A few words of caution, however. Be careful that you don’t get carried away and start slapping too many colors onto your painting, especially the more unusual ones. If you find the perfect word but it’s not in common use, restrict it to one or two appearances in your manuscript. Any more than that will catch a reader’s attention, and not in a good way. Also, don’t limit yourself to the thesaurus in your Word program. While it’s a good start, and better than nothing, treat yourself to a full-sized version such as Roget’s International Thesaurus where you’ll find words you’d forgotten you ever knew and a whole lot more you’ll want to know.

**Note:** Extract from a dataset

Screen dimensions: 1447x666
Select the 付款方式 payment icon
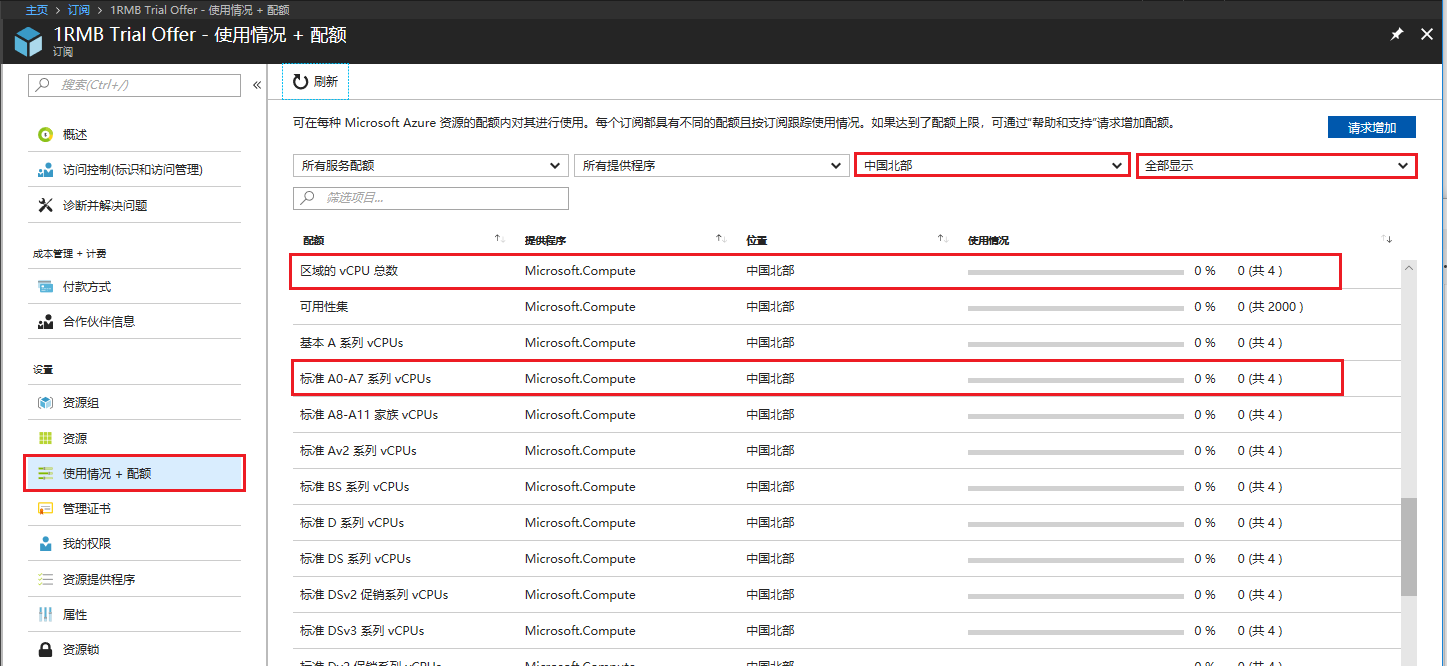45,287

As an aside, a thesaurus can be just plain fun to peruse. Case in point: when my twin daughters were in Grade 3, they hit a stage of sibling rivalry that was slowly driving me mad. I was tired of listening to them hurl the same insults at one another ad nauseum,  and my efforts to stop them from doing so had failed. Miserably. In a moment of parental ingenuity, I told them that they could insult one another all they wanted (not what they expected their mother to say) on one condition: they had to find new words for doing so.

I armed them each with a pocket thesaurus, taught them how to use it, and left them to battle it out. The results were brilliant. Apart from the fight I’d interrupted dissolving into hilarity, the girls learned to use a wonderful new tool years before their peers, their vocabularies exploded, and I no longer had to listen to the same tired arguments over and over again. For years after, the new game of one-upmanship in the house centered around who could come up with the most creative insult, defusing more than one argument in the process. My favorite? Mammoth mandibles . . . also known as big mouth.

How about you? If you’re a writer, do you use a thesaurus? If you’re a reader, do you wish more writers did so?




7 responses to “Mammoth Mandibles:The Benefits of Using a Thesaurus”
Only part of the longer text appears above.